Still More Strange But True October Madness
• Giants pitchers drove in a run in four postseason games in a row. No Yankee drove in a run in three postseason games in a row.
• The Cardinals' Jon Jay had an at-bat in Game 3 of the NLCS that lasted three ½ hours. Of course, 3:28 of that was because of a rain delay.
• I'm still trying to decide which of the Cardinals' two memorable October delays was stranger-but-truer -- that 3 hour, 28 minute rain delay, or their 19-minute infield-fly-rule delay in the wild-card game.
• Which was a more fitting way for the Cardinals' postseason to end: With an infield fly? Or with an infield fly by Matt Holliday that landed in the glove of his favorite double-play turner, Marco Scutaro?
• Then again, the Cardinals were a déjè vu kind of team. Last year, in Game 6 of the World Series, they entered the ninth inning trailing 7-5, were one strike from being eliminated twice and won. This year, in the final game of the NLDS, they entered the ninth inning trailing 7-5, were one strike from being eliminated twice and won again. Crazy.
• Remember Jayson Werth's 13-pitch ninth-inning at-bat that led to a season-saving walk-off homer for the Nationals in Game 4 of the NLDS? Loyal reader/pitch-count guru Aneel Trivedi reports that before that, no postseason walk-off home run in the last 25 years was longer than a nine-pitch at-bat.
• Have I mentioned that there was only one at-bat as long as Werth's that led to a walk-off homer during the entire regular season? (Ryan Braun, Aug. 1, 14 pitches.) I have now.
• Orioles closer Jim Johnson faced 269 hitters during the regular season and gave up only three home runs. He faced 19 Yankees hitters during the ALDS and allowed two home runs.
• Have I mentioned that the four Orioles pitchers who started in that series faced a total of 121 Yankees hitters -- and gave up zero home runs? I have now.
• As our friends from the awesome site youcantpredictbaseball.com reminded us, Robinson Cano finished the regular season by going 24 for his last 39, his hottest streak ever. He then had an 0-for-29 stretch in October, the longest postseason oh-fer ever -- by anybody!
• The Cardinals won no games Chris Carpenter started during the regular season. They won the first game he started in the postseason (Game 3, NLDS). Hey, of course they did.

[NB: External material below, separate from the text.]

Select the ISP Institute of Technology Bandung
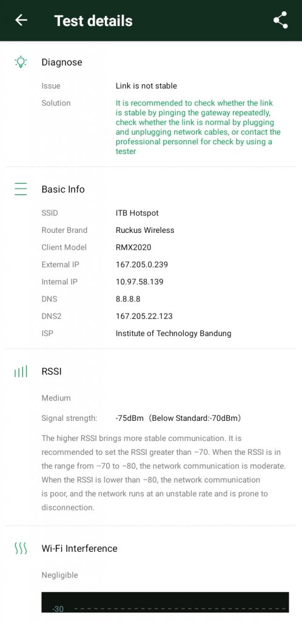302x621 pixels. click(173, 334)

• As only ESPN's storied Stats & Info kernel collector Doug Kern could have reported, on the same day (Oct. 14) that the Giants' Madison Bumgarner pitched from a height of 10 ½ inches, a fellow named Felix Baumgartner jumped out of a balloon at a height of 24 miles. Bumgarner reached a maximum velocity of 91.3 mph. Baumgartner made it to 834. Sign him.
• But maybe the strangest-but-truest sight of the entire postseason took place in an airport, not a ballpark. And that was the Giants, sitting on their airplane in Cincinnati, trying to watch Game 5 of the Cardinals-Nationals series on their phones and iPads because they didn't know where to fly. Had the Nationals hung on to their six-run lead that night, the Giants would have flown to Washington for Game 1 of the NLCS. Instead, they pointed the plane west to San Francisco -- and went on to win the World Series. Now really, does postseason life get any stranger-but-truer than that?